Monday, Feb. 04, 1924

Born. To Count and Countess Calvi di Bergolo, a daughter. The Countess is Princess Yolande, 23, eldest daughter of King Vittorio Emanuele of Italy. She was married (TIME, Apr. 14) to Count Calvi, war hero.

Married. Margaret Wilson, author of The Able McLaughlins, Harper prize novel (TIME, Oct. 29), to G. D. Turner, tutor in Brasenose College, Oxford; at Paris.

Divorced. Max Reinhardt, producer of The Miracle (TIME, Jan. 28), by Else Heims Reinhardt, famed German tragedienne; in Czecho-Slovakia. They separated six years ago because he refused to give her the parts she chose in his productions.
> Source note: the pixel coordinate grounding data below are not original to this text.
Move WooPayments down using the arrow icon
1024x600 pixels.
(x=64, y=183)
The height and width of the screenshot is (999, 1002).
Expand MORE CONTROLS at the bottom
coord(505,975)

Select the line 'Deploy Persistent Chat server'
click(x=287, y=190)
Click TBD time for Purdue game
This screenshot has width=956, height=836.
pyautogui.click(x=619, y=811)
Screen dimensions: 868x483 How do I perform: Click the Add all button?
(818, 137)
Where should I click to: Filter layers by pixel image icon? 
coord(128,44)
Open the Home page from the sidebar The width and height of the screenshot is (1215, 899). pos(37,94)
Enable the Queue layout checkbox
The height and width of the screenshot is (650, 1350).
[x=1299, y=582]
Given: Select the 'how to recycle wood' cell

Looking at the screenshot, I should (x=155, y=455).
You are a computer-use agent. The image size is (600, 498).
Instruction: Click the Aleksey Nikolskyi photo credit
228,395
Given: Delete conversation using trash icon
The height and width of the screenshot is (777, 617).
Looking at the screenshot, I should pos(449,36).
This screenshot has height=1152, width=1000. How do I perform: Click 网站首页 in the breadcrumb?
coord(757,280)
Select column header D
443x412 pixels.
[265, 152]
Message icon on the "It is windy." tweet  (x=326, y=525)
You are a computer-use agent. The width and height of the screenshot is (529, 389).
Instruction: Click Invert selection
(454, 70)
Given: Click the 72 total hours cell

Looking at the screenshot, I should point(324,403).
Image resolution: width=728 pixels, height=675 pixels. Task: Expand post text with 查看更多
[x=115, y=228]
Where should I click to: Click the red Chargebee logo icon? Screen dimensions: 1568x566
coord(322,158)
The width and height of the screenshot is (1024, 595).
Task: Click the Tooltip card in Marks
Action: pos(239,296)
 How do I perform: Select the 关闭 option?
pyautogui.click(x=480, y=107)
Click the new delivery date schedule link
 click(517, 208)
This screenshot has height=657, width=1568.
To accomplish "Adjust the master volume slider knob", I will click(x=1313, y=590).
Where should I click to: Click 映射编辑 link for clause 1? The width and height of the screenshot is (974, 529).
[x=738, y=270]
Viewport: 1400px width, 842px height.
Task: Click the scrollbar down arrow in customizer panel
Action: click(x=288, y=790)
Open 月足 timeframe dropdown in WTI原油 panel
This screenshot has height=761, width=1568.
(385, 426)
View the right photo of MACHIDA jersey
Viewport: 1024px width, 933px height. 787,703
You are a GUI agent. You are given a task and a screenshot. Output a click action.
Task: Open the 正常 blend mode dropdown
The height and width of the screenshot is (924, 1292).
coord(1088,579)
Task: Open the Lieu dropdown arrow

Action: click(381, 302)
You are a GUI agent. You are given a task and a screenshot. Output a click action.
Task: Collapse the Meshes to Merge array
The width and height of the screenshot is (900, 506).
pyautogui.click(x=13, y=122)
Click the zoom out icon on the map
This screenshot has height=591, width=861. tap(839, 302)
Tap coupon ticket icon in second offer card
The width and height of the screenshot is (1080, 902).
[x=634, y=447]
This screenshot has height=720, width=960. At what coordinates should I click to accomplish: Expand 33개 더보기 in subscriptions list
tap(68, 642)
Divorced. Charles Holland Duell, son of the late Judge Charles H. Duell of the U. S. Court of Appeals, and cousin of Elihu Root, by Mrs. Lillian Tucker Duell, onetime actress. She charged that he had refused to renew marital relations. It was rumored that he would marry Miss Lillian Gish, cinema actress.

Died. William Jaeger Poyer, four months, grandnephew of Thomas A. Edison; at Saranac Lake, N. Y., from a weak heart.

Died. Margaret Eliot Harding, 23, daughter of W. P. G. Harding, former Governor of the Federal Reserve Board; at Boston; suicide caused by ill health.

Died. Ex-Grand Duchess Marie Adelaide of Luxembourg, 29, Carmelite nun since 1920 when she abdicated in favor of her sister Charlotte, now reigning Duchess of Luxembourg; at Hohenburg castle, Bavaria. When the Germans demanded passage through Luxembourg on their way to attack France, she formally protested by drawing her automobile across the street in front of the advancing army. Neither she nor the Luxembourg Government (Germany's forced auxiliary) opposed forcibly, however.

Died. Mrs. Feng Yu-Hsiang, wife of Major General Feng Yu-Hsiang, Chinese General; at Peking. The 30,000 soldiers encamped outside of Peking were said to be wearing mourning bands on their uniforms. An American officer reported (TIME, May 19) that General Yu-Hsiang's army sang Christian hymn-tunes, but that the words "meant something different."

Died. General Lee Christmas, 61, famed soldier of fortune, simultaneous general of five Central American armies, friend of the late Richard Harding Davis and original of the hero in Soldiers of Fortune; at New Orleans, of acute anemia.

Died. Henry Harris, father of Mildred Harris, cinema actress and one-time wife of Charles S. Chaplin; at Chicago, from injuries received in a fight with a taxicab driver.

Died. Richard Green, for 50 years Negro messenger to the Secretary of the Treasury; at Washington. On his 50th anniversary, a public reception in his honor was attended by ex-Secretaries Cortelyou, Gage, Glass, McAdoo, MacVeagh, Shaw, Houston.

Died. Field Marshal Viscount Yoshimichi Hasegawa, 75, famed Japanese militarist, senior military Elder Statesman, onetime Governor General of Korea; at Tokyo.

Died. William W. Appleton, 78, Chairman of the Board of Directors of D. Appleton & Co., publishers; in Manhattan; of pneumonia.

Died. Dr. Edward Lawrence Keyes, 80, famed surgeon and dermatologist, frequent contributor to medical literature; in Manhattan, of pneumonia.

Died. Mrs. Roberta Marez, 135, "oldest woman in the U. S.;" at Segundo, Col.